Google Dataset Search: Getting Datasets Indexed

Google Dataset Search is a free discovery tool, launched in beta in 2018 and out of beta since January 2020, that indexes datasets by crawling schema.org/Dataset structured data on repository landing pages rather than the raw data files themselves. A dataset only becomes findable there once its page carries valid JSON-LD markup — at minimum a name and description — that Googlebot can actually crawl and parse.

Google Dataset Search is a specialised search engine that matches user queries against schema.org metadata harvested from repository pages, rather than searching the content of the data files themselves. For research-data repository managers, this makes structured-data implementation — not submission forms or paid placement — the entire mechanism of the FAIR “Findable” pillar in practice.

Google Dataset Search launched in beta on 5 September 2018 and moved out of beta on 23 January 2020. At that point, Google’s own figures — published in the product lead’s blog post “Discovering millions of datasets on the web” — put the index at more than 25 million datasets drawn from over 4,600 repository websites.

The tool does not host or store data. It aggregates dataset descriptions in the same way Google Scholar aggregates citations, matching a search query against the structured metadata embedded on each dataset’s canonical landing page. If a repository’s dataset pages carry no schema.org/Dataset markup, Google has almost nothing to index — the page may still rank in ordinary web search, but it will not surface as a dataset result card.

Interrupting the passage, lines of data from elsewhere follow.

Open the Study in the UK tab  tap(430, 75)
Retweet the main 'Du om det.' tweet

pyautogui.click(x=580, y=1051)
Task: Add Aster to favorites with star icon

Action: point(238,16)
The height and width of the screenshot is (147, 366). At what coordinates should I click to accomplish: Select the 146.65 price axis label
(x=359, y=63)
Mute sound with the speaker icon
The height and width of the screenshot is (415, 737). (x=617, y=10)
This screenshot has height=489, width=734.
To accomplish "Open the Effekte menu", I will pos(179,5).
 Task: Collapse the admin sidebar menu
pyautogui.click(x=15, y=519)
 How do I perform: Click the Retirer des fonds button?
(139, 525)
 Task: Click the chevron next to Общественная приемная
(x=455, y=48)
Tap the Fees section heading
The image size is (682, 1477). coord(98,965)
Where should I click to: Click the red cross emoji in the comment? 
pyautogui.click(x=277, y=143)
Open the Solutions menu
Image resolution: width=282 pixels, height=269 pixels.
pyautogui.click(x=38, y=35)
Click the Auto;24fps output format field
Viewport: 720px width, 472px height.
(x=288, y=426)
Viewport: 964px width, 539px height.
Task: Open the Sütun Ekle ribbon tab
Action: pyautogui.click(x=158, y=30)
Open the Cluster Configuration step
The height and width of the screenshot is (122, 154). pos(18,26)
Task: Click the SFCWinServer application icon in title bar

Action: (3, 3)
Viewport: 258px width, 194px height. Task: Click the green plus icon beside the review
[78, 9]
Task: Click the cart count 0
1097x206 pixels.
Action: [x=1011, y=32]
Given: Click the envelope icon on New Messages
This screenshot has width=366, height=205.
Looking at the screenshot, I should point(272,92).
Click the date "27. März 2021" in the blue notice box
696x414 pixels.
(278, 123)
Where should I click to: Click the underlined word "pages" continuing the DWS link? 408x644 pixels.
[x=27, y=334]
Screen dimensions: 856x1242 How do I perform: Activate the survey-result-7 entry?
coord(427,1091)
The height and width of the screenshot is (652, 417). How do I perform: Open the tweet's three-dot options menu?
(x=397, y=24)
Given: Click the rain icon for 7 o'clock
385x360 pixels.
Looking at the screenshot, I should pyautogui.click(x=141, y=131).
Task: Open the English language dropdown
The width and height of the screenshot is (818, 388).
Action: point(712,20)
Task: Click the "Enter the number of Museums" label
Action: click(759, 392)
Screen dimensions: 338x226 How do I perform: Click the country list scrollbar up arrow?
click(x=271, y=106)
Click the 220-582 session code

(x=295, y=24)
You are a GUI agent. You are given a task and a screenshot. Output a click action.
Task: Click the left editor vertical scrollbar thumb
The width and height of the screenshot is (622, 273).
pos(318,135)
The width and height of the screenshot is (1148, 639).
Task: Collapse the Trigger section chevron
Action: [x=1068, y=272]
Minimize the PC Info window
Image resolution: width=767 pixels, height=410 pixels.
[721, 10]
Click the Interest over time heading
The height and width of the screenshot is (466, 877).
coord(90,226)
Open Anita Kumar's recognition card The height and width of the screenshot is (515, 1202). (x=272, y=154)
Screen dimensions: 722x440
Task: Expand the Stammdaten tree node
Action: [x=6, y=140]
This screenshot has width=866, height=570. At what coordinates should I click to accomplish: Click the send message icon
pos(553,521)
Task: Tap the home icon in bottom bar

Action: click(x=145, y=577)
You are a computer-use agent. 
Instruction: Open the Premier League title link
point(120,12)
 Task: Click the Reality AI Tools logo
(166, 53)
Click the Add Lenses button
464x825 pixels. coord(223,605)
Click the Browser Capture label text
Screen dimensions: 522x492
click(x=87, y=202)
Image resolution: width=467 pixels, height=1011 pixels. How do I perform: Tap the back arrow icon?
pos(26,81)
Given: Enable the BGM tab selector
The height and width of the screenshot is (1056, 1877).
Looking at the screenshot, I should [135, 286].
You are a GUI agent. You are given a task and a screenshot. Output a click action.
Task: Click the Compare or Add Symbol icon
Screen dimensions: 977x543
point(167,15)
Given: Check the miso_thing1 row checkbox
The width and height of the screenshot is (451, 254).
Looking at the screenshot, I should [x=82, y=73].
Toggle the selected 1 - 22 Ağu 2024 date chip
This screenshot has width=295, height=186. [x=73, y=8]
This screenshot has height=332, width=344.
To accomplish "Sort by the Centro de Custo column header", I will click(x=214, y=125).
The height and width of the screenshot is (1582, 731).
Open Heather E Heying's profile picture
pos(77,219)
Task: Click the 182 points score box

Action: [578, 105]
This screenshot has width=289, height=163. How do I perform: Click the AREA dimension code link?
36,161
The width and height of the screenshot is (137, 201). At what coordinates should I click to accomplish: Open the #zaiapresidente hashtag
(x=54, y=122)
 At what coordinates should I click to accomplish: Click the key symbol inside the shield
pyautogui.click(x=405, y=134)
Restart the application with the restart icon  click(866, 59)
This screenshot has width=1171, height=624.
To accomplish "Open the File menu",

Which schema.org/Dataset Properties Does Google Actually Require?

Google’s structured-data guidelines require only two properties — name and description — but a repository page that stops there will index poorly and display a sparse, low-trust result card. A competitive listing needs several of the recommended properties below as well.

Property Status What it does
name Required Dataset title shown in the result card
description Required (50–5,000 characters) Summary text; supports basic Markdown
creator Recommended Person or organisation responsible for the dataset
distribution (DataDownload: contentUrl, encodingFormat) Strongly recommended Direct access link and file format(s)
license Strongly recommended Usage rights; drives Google’s licence filter
identifier Recommended Persistent identifier, typically a DOI
sameAs Recommended where mirrored Points duplicate pages to one canonical record
variableMeasured, temporalCoverage, spatialCoverage Optional Supports filtering and richer previews

How Do You Get a Dataset Indexed, Step by Step?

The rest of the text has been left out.